### PROBLEM DETAILS
Select all lines in the records that include "first".

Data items
++++++++
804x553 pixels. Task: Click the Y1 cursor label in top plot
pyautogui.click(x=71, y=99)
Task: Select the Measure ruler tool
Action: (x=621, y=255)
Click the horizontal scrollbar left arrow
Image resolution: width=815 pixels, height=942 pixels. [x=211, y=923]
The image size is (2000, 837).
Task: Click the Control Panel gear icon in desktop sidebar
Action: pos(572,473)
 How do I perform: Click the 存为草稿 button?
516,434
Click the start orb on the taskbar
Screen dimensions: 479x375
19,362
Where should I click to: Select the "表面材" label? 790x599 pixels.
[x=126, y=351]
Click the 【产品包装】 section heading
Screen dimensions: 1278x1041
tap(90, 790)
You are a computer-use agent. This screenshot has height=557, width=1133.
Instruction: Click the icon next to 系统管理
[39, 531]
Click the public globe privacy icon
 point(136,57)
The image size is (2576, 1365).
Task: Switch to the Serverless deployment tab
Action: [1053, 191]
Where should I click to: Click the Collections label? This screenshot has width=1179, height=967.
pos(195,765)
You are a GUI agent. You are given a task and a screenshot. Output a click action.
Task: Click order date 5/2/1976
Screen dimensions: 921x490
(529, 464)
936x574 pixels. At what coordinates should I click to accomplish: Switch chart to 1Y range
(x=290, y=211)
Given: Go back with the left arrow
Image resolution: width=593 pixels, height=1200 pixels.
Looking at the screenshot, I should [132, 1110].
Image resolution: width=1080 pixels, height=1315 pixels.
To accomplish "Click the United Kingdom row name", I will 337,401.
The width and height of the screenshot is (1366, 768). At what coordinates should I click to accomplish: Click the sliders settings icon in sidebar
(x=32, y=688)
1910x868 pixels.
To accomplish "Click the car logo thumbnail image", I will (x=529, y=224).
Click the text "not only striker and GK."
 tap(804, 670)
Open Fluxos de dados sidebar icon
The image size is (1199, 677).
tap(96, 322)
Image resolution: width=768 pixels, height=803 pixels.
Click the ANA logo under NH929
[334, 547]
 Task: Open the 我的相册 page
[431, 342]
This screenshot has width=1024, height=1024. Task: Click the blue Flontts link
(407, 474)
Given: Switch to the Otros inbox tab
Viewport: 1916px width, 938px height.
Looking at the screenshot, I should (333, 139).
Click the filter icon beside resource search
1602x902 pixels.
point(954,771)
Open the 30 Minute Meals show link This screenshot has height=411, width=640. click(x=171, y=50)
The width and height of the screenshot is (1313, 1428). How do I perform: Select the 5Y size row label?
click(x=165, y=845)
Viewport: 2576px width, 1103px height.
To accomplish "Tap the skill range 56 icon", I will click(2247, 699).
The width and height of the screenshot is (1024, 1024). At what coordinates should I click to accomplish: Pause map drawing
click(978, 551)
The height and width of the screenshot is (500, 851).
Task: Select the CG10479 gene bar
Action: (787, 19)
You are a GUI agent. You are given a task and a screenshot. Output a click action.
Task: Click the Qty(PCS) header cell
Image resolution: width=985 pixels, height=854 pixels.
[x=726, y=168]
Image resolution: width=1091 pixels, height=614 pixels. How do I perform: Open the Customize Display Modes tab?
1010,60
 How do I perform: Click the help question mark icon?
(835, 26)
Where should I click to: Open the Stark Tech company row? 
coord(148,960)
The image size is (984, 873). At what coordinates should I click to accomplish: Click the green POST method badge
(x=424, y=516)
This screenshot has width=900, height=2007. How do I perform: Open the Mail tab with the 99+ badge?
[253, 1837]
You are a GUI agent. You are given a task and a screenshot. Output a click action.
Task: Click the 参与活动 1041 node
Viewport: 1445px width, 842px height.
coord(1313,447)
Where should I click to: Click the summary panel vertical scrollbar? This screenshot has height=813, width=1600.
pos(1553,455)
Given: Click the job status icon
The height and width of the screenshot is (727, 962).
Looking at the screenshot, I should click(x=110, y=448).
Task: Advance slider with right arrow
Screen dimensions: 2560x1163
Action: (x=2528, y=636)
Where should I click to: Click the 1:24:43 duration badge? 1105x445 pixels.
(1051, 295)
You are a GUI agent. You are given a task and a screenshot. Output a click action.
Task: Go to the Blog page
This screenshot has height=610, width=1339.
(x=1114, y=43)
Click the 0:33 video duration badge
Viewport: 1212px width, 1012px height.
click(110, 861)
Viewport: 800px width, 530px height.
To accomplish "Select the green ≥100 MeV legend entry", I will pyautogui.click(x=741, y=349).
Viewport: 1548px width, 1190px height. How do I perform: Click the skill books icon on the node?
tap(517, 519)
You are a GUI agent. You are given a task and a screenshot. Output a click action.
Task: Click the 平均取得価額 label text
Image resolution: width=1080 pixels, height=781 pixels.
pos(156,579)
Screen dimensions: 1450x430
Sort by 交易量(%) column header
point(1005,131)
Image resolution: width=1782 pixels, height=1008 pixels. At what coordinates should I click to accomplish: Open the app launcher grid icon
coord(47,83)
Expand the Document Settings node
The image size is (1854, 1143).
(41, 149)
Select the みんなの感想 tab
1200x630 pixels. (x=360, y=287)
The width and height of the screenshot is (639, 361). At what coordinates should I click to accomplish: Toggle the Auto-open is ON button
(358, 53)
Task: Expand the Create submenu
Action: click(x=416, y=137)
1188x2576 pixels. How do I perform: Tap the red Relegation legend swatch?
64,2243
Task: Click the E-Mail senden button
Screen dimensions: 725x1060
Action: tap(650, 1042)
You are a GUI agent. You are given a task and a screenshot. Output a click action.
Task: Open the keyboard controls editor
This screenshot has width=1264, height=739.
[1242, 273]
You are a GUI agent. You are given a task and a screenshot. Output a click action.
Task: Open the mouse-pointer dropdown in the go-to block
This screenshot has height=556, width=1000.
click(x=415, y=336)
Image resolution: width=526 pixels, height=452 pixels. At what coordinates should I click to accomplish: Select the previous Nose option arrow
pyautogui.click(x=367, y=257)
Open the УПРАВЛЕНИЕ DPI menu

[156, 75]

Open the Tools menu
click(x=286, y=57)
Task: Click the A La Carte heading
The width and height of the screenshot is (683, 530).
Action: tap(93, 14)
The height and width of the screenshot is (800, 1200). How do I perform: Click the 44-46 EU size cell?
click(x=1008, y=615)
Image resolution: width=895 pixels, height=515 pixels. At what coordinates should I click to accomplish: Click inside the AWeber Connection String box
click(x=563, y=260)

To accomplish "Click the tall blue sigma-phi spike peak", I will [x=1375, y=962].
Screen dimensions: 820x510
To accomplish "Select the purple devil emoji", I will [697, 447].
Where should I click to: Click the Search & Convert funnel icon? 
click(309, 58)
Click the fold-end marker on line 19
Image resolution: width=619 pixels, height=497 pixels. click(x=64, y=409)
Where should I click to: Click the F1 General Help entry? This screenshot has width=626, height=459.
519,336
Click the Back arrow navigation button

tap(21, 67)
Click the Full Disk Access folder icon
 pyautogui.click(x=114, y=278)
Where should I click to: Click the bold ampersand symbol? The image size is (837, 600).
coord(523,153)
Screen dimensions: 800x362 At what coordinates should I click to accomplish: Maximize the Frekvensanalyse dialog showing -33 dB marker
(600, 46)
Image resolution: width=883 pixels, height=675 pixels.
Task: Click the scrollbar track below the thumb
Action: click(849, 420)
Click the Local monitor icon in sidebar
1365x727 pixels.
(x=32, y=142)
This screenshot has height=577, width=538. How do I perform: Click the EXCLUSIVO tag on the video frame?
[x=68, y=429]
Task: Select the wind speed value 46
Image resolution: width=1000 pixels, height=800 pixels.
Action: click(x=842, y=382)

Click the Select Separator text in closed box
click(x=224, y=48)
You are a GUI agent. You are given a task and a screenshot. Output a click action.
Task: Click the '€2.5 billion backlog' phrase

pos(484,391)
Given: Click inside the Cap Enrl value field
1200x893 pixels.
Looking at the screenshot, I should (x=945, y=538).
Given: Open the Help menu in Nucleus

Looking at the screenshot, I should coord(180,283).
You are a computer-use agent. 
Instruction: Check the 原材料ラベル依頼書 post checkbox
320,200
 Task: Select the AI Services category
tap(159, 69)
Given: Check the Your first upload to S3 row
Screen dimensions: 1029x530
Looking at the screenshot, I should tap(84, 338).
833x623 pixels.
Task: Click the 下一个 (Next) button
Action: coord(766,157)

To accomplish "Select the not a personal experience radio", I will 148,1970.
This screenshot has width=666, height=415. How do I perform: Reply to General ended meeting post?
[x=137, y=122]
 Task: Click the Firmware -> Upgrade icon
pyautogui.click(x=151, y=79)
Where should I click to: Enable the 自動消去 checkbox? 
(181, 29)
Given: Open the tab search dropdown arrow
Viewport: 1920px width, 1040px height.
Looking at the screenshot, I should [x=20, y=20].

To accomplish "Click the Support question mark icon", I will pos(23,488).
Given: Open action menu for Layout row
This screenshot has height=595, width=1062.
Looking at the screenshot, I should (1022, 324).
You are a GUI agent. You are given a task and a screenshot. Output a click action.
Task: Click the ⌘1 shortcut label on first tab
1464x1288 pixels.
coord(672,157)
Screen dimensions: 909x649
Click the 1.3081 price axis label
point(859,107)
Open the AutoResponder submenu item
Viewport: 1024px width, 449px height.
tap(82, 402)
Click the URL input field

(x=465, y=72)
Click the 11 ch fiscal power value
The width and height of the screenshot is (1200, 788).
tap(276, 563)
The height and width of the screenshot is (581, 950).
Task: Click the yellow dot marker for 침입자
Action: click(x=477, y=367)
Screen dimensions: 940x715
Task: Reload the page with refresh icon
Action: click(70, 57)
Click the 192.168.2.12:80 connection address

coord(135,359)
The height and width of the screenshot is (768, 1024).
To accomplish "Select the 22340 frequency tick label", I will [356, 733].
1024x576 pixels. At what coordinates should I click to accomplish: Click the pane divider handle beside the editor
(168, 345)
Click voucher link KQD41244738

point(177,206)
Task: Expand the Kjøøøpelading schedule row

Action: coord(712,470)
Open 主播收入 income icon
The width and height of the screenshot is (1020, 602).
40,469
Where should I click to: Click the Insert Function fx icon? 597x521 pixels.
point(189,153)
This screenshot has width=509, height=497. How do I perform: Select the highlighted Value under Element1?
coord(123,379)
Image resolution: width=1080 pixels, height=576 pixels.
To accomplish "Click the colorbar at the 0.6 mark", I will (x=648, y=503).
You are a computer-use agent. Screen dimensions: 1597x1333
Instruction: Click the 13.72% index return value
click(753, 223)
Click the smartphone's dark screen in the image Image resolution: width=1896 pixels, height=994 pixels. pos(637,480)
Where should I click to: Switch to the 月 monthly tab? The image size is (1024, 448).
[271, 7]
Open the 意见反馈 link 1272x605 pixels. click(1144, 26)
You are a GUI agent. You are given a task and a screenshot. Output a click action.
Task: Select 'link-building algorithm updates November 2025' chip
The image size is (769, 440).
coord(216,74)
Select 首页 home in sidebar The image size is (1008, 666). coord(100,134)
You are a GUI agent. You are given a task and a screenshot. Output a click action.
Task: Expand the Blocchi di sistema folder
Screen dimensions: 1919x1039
++++++++
### ANSWER SECTION
Given: Check the Your first upload to S3 row
Task: Click the ⌘1 shortcut label on first tab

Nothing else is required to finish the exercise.